从 scala 中的嵌套 json 文件创建一个 spark 数据框
声明:本页面是StackOverFlow热门问题的中英对照翻译,遵循CC BY-SA 4.0协议,如果您需要使用它,必须同样遵循CC BY-SA许可,注明原文地址和作者信息,同时你必须将它归于原作者(不是我):StackOverFlow
原文地址: http://stackoverflow.com/questions/45178338/
Warning: these are provided under cc-by-sa 4.0 license. You are free to use/share it, But you must attribute it to the original authors (not me):
StackOverFlow
create a spark dataframe from a nested json file in scala
提问by devtest13
I have a json file that looks like this
我有一个看起来像这样的 json 文件
{
"group" : {},
"lang" : [
[ 1, "scala", "functional" ],
[ 2, "java","object" ],
[ 3, "py","interpreted" ]
]
}
I tried to create a dataframe using
我尝试使用创建数据框
val path = "some/path/to/jsonFile.json"
val df = sqlContext.read.json(path)
df.show()
when I run this I get
当我运行这个时,我得到
df: org.apache.spark.sql.DataFrame = [_corrupt_record: string]

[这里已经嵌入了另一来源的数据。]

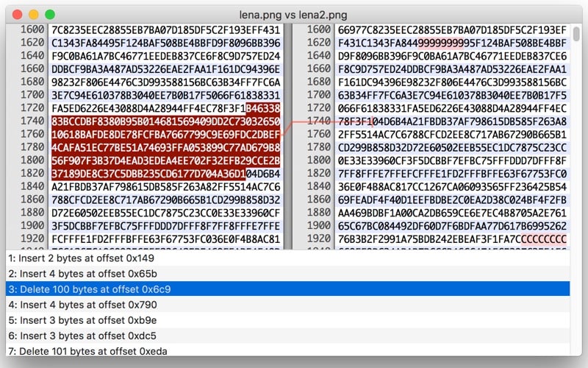Click left pane line number 1600
Image resolution: width=588 pixels, height=368 pixels.
point(32,29)
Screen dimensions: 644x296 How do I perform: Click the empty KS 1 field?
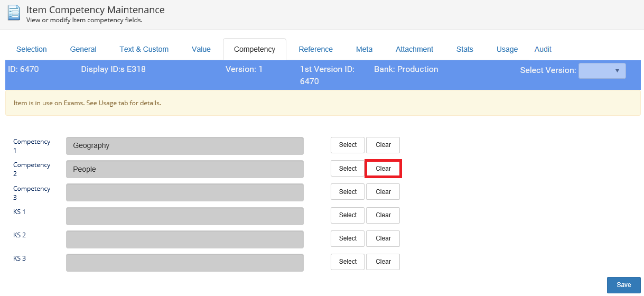click(x=184, y=216)
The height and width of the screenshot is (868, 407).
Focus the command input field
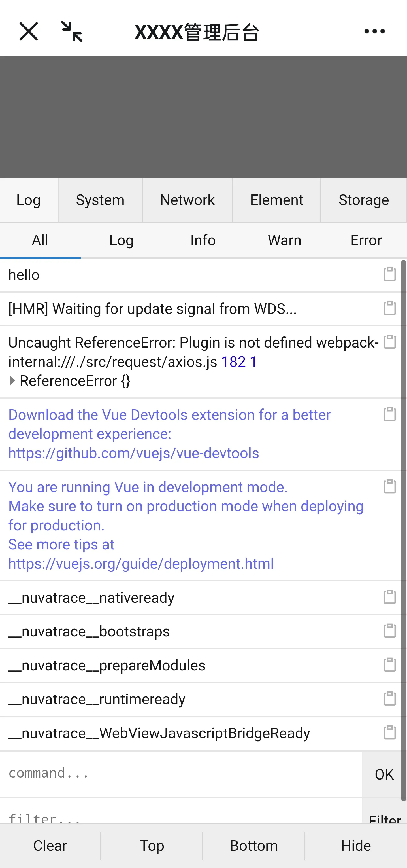(180, 773)
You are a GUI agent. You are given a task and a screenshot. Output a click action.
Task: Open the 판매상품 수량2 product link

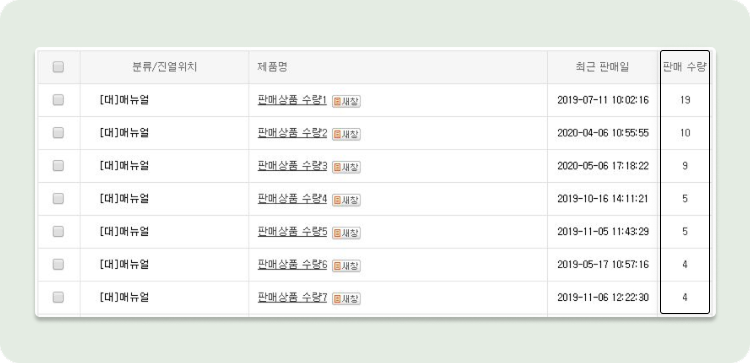tap(292, 133)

How do we create a df based on contents of "lang" key? I do not care about group{} all I need is, pull data out of "lang" and apply case class like this
我们如何根据“lang”键的内容创建一个df?我不关心 group{} 我只需要从“lang”中提取数据并像这样应用案例类
case class ProgLang (id: Int, lang: String, type: String )

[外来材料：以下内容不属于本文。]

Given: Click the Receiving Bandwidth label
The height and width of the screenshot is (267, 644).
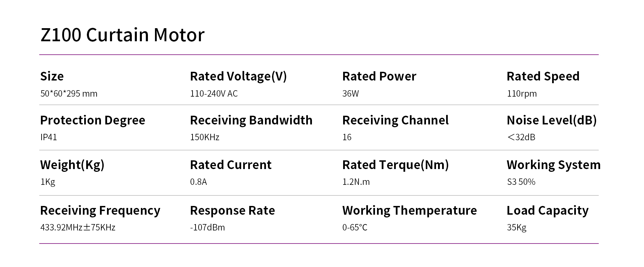Looking at the screenshot, I should tap(251, 120).
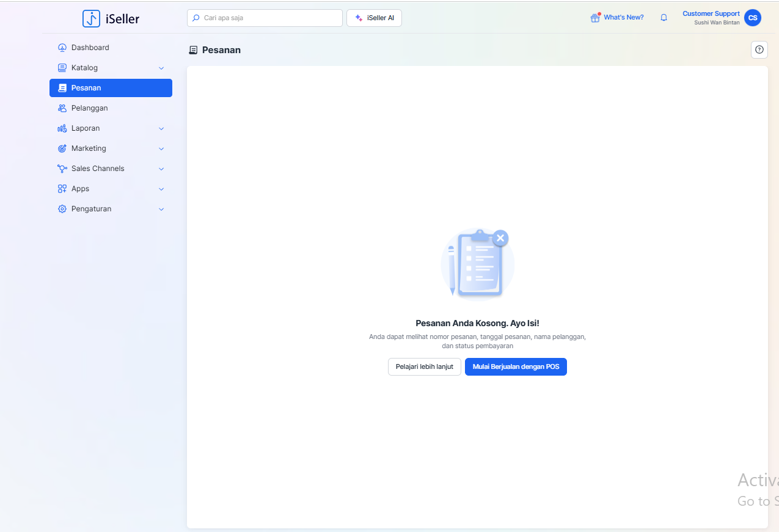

I have read this post Reading JSON with Apache Spark - `corrupt_record`and understand that each record needs to be on a newline but in my case I cannot change the file structure
我已经阅读了这篇文章用 Apache Spark 读取 JSON - `corrupt_record`并了解每条记录都需要换行,但在我的情况下,我无法更改文件结构
回答by Ramesh Maharjan
The jsonformat is wrong. The the jsonapi of sqlContextis reading it as corrupt record. Correct form is
该json格式是错误的。的jsonapisqlContext正在将其读取为损坏的记录。正确的形式是
{"group":{},"lang":[[1,"scala","functional"],[2,"java","object"],[3,"py","interpreted"]]}
and supposing you have it in a file ("/home/test.json"), then you can use following method to get the dataframeyou want
假设你把它放在一个文件中(“/home/test.json”),那么你可以使用以下方法来获得dataframe你想要的
import org.apache.spark.sql.functions._
import sqlContext.implicits._
val df = sqlContext.read.json("/home/test.json")
val df2 = df.withColumn("lang", explode($"lang"))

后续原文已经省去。